The UACR analysis compared the annual rate of change in UACR from baseline between treatment arms in mixed linear models with the variance component covariance structure. Because the UACR data were skewed, data were log-transformed before fitting the linear models and subsequently back-transformed for ease of interpretation. The strategy for model building was similar to that for the eGFR analysis. We also considered UACR as a categorical variable in logistic regression models.

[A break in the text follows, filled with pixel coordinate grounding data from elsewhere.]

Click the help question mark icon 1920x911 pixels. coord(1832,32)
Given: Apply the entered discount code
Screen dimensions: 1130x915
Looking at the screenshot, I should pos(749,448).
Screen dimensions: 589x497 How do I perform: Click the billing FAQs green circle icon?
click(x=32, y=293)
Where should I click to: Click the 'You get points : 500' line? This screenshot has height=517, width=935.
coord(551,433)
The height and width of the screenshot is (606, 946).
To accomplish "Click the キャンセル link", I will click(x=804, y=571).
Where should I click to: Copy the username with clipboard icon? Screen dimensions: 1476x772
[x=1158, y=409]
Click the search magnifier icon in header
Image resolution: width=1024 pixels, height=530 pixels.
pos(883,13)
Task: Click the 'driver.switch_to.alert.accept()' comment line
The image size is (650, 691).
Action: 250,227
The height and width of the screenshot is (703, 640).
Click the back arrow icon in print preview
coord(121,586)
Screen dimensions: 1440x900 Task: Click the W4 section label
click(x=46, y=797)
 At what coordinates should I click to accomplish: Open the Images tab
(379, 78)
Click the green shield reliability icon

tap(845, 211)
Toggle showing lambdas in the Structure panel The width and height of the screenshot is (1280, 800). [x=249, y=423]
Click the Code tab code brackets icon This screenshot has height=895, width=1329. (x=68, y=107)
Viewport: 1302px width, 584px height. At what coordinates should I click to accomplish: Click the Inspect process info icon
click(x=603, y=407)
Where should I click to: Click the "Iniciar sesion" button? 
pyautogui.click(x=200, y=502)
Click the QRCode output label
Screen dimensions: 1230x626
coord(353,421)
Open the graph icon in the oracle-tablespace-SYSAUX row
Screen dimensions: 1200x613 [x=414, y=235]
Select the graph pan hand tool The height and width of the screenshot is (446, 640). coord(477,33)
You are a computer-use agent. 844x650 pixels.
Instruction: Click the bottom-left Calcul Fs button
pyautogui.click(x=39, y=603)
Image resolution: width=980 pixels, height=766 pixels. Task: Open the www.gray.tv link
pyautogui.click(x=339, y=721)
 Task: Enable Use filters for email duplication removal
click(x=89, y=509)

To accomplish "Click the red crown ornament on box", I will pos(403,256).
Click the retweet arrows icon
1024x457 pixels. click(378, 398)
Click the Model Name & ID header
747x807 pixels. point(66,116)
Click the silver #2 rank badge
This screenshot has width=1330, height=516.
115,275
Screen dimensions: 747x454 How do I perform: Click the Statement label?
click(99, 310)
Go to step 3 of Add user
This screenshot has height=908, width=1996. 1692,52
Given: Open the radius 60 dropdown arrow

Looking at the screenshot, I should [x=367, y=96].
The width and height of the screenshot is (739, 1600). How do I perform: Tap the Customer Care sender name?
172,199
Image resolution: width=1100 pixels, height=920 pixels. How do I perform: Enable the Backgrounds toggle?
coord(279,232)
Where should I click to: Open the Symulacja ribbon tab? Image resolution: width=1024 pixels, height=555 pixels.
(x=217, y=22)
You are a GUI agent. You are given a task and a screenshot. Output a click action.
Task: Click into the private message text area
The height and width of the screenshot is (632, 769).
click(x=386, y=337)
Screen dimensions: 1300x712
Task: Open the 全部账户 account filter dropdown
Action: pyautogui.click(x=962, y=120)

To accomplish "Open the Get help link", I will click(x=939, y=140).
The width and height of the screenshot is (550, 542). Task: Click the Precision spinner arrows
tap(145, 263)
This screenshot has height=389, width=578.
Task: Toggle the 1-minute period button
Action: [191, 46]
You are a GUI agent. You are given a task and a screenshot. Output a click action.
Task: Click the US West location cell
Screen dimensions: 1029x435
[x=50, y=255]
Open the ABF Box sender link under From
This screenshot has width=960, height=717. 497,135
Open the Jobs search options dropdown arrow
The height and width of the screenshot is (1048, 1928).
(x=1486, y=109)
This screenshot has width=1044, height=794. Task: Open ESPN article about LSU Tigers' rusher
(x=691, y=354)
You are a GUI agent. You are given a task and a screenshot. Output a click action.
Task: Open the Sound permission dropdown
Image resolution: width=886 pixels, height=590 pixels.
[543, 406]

Secondary outcomes were based on clinically relevant declines in eGFR (≥30% decrease from baseline, decline to <60 ml/min per 1.73 m2 or to < 15 ml/min per 1.73 m2 in participants with baseline above these cutoffs) or changes in UACR (increase to >30 mg/g or to >300 mg/g in participants with baseline below these cutoffs). We considered both transient events and events confirmed on 2 consecutive measures. Incidence rate ratios (IRRs) were calculated to evaluate differences between the treatment arms. Analyses were conducted using SAS version 9.4 (SAS Institute).
RESULTS
A total of 4684 participants were randomized between 2009 and 2013. At the time of unblinding in May 2015, a protocol-defined CKD event had occurred in 3 participants, 1 in the immediate and 2 in the deferred ART arm. At the end of 2021 (median follow-up of 9.3 years; interquartile range [IQR]: 8.5–10.4 years), 9 protocol-defined CKD events had occurred in 8 participants, 3 in the immediate and 5 in the deferred ART arm (Table 2). Six of the 8 affected participants had a baseline eGFR between 60 and 90 ml/min per 1.73 m2. One participant in the deferred ART arm had a baseline eGFR of 8 ml/min per 1.73 m2 and died from pre-existing kidney failure before starting dialysis or ART. None of the affected participants in the deferred ART arm received TDF before the event.
Table 2|.
Participants experiencing protocol-defined kidney events
| Treatment arm | Age at baseline, yr | Sex | Race | Baseline eGFR | Baseline UACR | Time to ART initiation | Time on TDF, mo | Time to event, mo | Kidney event | |
|---|---|---|---|---|---|---|---|---|---|---|
|
| ||||||||||
| 1 | Immediate | 52 | Female | White | 68 | <30 | 14 d | 20 | 136 | Kidney failure |
| 2 | Immediate | 63 | Male | White | 75 | 58 | 20 d | 5 | 99 | Kidney failure |
| 3 | Immediate | 45 | Male | White | 69 | 5296 | 24 d | 18 | 42 92 |
Kidney failure Renal death |
| 4 | Deferred | 29 | Female | Black | 119 | <30 | 39 mo | 0 | 76 | Kidney failure |
| 5 | Deferred | 42 | Male | Asian | 8 | 1523 | No ART | 0 | 18 | Renal death |
| 6 | Deferred | 36 | Female | Black | 46 | 223 | 25 mo | 0 | 87 | Kidney failure |
| 7 | Deferred | 55 | Male | Black | 65 | 1132 | 25 mo | 0 | 33 | Kidney failure |
| 8 | Deferred | 49 | Male | Black | 67 | 1480 | 15 mo | 0 | 37 | Kidney failure |
APOL1, apolipoprotein-L1; ART, antiretroviral therapy; CKD-EPI, Chronic Kidney Disease Epidemiology Collaboration; eGFR, estimated glomerular filtration rate in ml/min per 1.73 m2 based on the CKD-EPI 2021 equation; TDF, tenofovir disoproxil fumarate; UACR, urine albumin:creatinine ratio in mg/g.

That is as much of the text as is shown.